Intel last month slightly postponed shipping of its 10nm Sapphire Rapids Xeon server chips, which will be its highest-performing next-gen data centre processor family. Shipments to cloud and other big vendors were pushed back from Q4 2021 to Q1 2022, and for everyone else from H1 2022 to Q2 2022. On this subject, Davis admitted: "So we did add a bit more time for the validation cycle. We are now deep into the validation. It's in the hands of customers, with volumes sampling under way."

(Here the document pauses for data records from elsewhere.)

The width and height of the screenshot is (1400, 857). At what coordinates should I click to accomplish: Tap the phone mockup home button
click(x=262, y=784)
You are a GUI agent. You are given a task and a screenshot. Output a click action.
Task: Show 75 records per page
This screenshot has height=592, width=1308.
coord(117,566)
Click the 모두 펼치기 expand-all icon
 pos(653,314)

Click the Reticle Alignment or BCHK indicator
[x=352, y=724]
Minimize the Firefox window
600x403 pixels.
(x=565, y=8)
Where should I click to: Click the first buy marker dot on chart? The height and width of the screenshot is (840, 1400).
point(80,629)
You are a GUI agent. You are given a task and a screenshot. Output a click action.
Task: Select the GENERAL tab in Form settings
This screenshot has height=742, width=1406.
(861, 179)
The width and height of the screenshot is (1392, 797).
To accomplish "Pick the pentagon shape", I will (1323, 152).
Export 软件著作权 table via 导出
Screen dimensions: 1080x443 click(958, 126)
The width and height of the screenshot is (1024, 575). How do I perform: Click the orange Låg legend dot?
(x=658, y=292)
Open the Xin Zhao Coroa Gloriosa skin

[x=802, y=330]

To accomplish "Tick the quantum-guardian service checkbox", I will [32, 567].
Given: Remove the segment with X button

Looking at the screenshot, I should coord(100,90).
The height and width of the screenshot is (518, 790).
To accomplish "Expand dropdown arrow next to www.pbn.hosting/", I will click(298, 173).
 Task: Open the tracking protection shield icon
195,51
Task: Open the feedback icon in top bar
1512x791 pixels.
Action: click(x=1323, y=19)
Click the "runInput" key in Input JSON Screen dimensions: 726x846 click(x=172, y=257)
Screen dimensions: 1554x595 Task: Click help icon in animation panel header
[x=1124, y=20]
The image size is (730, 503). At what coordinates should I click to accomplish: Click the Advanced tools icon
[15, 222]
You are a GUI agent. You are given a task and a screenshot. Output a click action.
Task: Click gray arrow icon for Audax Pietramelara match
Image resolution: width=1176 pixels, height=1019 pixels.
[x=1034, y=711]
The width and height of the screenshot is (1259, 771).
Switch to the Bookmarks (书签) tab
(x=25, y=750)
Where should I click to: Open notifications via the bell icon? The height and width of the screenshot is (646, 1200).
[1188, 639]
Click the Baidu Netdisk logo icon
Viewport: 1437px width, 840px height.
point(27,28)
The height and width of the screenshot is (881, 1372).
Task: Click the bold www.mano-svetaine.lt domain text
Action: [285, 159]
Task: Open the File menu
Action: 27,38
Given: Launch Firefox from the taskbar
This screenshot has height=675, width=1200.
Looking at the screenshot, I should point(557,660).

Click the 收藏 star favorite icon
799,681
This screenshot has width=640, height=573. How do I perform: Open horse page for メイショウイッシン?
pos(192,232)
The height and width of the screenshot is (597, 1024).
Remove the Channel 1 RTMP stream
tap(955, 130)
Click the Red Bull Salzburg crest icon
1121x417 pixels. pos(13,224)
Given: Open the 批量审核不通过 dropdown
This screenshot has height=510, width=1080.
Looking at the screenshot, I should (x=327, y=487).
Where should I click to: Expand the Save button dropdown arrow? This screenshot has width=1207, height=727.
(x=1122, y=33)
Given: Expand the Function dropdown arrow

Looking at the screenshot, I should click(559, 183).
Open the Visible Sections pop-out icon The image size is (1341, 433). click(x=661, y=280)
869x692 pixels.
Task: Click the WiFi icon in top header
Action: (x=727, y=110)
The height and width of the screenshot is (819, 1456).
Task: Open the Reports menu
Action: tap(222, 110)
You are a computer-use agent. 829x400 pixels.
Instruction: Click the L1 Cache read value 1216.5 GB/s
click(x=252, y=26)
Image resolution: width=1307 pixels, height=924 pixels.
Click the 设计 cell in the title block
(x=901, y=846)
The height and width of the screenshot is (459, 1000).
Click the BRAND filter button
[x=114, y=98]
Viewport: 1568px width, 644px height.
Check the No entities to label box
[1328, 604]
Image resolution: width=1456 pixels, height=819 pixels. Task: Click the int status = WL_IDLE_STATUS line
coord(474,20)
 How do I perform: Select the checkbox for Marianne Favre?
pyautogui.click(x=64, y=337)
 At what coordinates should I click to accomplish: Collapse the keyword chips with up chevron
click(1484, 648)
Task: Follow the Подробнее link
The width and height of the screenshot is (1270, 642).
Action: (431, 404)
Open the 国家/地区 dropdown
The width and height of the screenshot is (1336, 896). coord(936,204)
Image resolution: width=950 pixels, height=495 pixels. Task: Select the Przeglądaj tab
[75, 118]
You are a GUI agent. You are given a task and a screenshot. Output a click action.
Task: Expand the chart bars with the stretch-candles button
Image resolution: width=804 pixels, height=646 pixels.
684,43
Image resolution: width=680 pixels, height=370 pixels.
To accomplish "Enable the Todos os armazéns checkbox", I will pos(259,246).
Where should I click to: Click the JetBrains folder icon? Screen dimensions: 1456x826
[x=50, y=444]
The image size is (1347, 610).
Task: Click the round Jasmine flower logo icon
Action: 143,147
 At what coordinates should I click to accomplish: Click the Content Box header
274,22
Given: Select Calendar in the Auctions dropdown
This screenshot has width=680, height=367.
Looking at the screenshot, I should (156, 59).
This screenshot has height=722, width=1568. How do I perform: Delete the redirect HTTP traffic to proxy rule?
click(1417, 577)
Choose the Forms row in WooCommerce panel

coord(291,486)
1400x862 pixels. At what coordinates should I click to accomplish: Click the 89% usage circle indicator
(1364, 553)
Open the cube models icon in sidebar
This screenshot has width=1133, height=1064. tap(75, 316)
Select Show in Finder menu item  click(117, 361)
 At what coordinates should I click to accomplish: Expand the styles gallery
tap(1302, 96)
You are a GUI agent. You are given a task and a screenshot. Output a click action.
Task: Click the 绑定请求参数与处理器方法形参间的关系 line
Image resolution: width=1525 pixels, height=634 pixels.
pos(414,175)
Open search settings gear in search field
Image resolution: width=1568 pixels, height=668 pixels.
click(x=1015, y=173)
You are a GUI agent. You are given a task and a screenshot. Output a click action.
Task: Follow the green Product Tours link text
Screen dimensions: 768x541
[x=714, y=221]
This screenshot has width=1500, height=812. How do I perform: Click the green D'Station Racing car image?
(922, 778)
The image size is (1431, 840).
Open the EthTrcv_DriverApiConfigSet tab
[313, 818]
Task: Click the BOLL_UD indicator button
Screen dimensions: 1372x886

The company has recently committed to spend up to $20bn on US foundries in Arizona, and, as of last week, another $20bn on foundry operations in Europe. It's understood Intel will be seeking subsidies.

Asked on the call who "the target customers" were that could "justify this nearly 40 billion of spending that Intel is committing to from a foundry perspective," Gelsinger retorted that Chipzilla itself would hoover up a lot of the "expanded capacity," adding that "demand signals [from customers]... were significantly in excess of our capacity today."